Anti-MOG Antibody associated Encephalomyelitis in an HIV-Positive Patient (1730)

2020 
Objective: N/A Background: Myelin oligodendrocyte glycoprotein (MOG) is found solely on myelin and oligodendrocytes in the central nervous system (CNS) and is a target of demyelinating auto-antibodies. Anti-MOG antibody demyelination is associated with acute disseminated encephalomyelitis, optic neuritis, and/or transverse myelitis. Design/Methods: N/A Results: A 62-year-old unimmunized man with HIV well-controlled on anti-retroviral therapy presented with abrupt onset burning sensation below the T4 dermatomal level followed by ascending numbness in his lower extremities. He had experienced an antecedent upper respiratory infection and bilateral parotid gland swelling. Within weeks he developed bowel incontinence, urinary retention, gait instability and dysarthria. MRI brain, cervical and thoracic spine with and without contrast demonstrated multiple patchy contrast-enhancing lesions in the cervical and thoracic cord spanning 2–4 vertebrae, as well as a non-enhancing T2 hyperintense right cerebellopontine junction lesion. CSF evaluation revealed 5 nucleated cells, mildly elevated protein, no unique oligoclonal bands, and infectious studies were negative. Serum aquaporin-4 antibody testing was negative. Serum mumps IgM was negative and IgG was positive.

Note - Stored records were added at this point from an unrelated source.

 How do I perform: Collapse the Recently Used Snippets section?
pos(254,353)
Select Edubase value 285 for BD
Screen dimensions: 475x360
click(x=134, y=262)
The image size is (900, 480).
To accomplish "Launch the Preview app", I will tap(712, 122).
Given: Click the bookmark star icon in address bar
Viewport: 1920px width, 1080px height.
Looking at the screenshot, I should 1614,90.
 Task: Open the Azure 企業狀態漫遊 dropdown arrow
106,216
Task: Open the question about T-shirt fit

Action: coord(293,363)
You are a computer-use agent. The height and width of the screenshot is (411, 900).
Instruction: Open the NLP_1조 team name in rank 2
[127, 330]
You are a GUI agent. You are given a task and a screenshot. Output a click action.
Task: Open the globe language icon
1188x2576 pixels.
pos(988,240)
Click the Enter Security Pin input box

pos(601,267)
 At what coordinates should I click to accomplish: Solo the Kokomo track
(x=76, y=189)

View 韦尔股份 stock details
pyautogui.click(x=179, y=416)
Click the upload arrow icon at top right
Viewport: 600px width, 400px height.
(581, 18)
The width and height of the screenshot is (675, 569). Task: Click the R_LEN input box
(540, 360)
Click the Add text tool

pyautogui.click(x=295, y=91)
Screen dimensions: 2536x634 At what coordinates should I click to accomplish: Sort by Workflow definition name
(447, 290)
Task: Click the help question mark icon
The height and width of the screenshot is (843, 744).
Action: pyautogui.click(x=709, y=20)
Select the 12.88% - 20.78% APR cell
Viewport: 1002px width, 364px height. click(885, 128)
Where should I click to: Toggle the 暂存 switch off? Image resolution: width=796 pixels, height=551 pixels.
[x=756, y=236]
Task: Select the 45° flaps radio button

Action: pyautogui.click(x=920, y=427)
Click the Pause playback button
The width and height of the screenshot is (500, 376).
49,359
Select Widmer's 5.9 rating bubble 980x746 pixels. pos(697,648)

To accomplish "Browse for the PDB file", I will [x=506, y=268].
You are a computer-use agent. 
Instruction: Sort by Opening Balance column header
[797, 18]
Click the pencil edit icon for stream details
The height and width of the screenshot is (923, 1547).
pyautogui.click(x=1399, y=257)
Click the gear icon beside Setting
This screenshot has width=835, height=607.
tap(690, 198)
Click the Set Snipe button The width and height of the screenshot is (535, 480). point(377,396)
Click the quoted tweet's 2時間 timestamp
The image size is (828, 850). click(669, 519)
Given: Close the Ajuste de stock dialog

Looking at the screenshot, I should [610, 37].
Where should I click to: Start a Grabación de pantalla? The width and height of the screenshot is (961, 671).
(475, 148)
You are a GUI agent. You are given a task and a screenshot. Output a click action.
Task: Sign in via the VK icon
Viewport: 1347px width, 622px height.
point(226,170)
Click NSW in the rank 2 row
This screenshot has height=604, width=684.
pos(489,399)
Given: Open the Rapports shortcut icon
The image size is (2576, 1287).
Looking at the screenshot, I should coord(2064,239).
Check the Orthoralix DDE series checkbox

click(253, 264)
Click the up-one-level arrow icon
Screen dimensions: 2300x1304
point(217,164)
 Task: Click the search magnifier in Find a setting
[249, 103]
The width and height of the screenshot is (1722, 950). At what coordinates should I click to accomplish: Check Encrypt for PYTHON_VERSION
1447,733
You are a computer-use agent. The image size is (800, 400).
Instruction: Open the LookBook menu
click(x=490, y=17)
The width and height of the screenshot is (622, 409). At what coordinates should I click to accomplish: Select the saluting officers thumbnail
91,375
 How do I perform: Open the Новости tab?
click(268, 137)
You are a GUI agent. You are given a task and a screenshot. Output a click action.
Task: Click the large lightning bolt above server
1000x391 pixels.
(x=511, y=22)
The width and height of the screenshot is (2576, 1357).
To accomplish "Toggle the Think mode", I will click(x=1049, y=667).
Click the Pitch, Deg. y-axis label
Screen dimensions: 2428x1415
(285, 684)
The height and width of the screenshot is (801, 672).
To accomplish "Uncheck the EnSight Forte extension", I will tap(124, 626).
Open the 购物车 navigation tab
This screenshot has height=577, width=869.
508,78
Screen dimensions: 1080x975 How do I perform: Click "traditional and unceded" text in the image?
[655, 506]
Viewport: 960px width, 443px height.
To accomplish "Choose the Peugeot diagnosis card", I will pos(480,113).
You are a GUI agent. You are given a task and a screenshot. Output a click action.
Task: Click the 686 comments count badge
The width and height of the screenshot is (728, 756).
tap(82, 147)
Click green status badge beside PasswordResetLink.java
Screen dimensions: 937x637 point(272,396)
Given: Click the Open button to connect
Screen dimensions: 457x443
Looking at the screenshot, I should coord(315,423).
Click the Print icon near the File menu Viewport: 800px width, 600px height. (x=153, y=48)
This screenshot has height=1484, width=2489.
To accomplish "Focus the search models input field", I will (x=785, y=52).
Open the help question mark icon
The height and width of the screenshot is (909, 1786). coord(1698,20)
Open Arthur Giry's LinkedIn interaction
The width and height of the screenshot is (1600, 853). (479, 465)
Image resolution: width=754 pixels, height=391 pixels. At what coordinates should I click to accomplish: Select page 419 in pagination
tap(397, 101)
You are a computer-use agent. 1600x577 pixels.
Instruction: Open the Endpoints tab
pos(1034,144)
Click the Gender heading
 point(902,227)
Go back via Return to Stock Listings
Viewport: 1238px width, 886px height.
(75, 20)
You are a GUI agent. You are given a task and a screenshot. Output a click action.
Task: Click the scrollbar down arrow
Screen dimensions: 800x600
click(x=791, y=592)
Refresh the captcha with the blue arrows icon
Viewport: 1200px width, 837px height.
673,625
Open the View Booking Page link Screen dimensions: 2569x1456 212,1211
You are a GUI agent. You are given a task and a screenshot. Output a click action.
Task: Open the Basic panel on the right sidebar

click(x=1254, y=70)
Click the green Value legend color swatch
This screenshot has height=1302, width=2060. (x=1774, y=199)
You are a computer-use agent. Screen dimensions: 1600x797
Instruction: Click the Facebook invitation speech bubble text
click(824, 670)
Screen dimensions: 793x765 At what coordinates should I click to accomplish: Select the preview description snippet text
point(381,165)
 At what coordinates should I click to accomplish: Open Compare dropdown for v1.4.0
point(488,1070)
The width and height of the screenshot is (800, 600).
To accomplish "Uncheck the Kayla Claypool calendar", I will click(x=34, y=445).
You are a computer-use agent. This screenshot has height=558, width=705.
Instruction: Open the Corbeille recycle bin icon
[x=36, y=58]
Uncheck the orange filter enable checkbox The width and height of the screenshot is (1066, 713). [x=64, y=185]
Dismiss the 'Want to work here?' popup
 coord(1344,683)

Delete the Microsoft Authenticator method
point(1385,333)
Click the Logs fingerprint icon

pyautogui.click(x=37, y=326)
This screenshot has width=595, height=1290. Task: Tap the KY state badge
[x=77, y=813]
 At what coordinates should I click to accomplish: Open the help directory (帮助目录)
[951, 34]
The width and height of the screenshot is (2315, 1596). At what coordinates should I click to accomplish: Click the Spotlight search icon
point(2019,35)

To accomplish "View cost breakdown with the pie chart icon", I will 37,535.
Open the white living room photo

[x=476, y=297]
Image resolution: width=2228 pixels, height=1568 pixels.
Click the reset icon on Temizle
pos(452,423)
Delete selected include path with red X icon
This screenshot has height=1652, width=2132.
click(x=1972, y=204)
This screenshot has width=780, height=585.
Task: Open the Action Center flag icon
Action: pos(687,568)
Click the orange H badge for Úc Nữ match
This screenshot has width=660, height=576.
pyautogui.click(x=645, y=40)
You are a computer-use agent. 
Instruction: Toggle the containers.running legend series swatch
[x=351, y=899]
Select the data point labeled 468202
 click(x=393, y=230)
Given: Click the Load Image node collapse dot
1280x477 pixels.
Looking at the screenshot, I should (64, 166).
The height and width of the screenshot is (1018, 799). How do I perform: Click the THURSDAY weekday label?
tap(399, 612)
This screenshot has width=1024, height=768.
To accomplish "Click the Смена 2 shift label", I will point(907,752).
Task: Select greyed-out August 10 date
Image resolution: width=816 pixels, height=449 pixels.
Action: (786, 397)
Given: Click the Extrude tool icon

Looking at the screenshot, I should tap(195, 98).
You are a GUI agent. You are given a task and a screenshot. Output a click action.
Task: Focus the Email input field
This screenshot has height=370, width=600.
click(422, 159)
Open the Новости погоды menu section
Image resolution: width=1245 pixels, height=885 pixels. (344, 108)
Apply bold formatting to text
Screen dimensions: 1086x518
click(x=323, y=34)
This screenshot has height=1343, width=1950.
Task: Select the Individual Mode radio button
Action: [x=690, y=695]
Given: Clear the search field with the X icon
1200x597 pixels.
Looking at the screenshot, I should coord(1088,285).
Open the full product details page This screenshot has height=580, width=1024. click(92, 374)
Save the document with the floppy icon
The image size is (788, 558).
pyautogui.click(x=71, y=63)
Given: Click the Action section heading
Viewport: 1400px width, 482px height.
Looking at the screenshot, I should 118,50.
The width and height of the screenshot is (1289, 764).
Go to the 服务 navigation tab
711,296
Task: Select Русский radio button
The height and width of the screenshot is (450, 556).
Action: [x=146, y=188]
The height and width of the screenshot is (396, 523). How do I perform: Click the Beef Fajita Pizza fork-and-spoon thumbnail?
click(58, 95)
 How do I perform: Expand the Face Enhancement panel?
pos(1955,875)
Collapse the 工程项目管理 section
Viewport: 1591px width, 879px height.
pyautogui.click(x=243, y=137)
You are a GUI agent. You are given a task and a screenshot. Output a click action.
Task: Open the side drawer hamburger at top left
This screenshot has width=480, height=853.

He was treated with 3 days of IV methylprednisolone with gradual neurological improvement. Two months later, serum anti-MOG antibody was positive at a titer of 1:100. Repeat imaging demonstrated persistence of the right cerebellopontine lesion and resolution or improvement of cord signal abnormalities. Repeat anti-MOG antibody testing 8 months after initial titer was negative. Conclusions: While anti-MOG antibody associated inflammatory disorders and encephalopathy have been reported following other viral infections, this is the first case of anti-MOG associated encephalomyelitis preceded by presumed acute mumps infection. Post-infectious anti-MOG antibody titers often become negative within months of the acute illness supporting a favorable prognosis; these cases are not typically treated with long-term immunosuppression. Transverse myelitis is a known sequela of primary HIV infection, however our patient had been well controlled on anti-retroviral therapy suggesting alternative explanation for his CNS inflammatory pathology. Disclosure: Dr. Arca has nothing to disclose. Dr. Grill has nothing to disclose.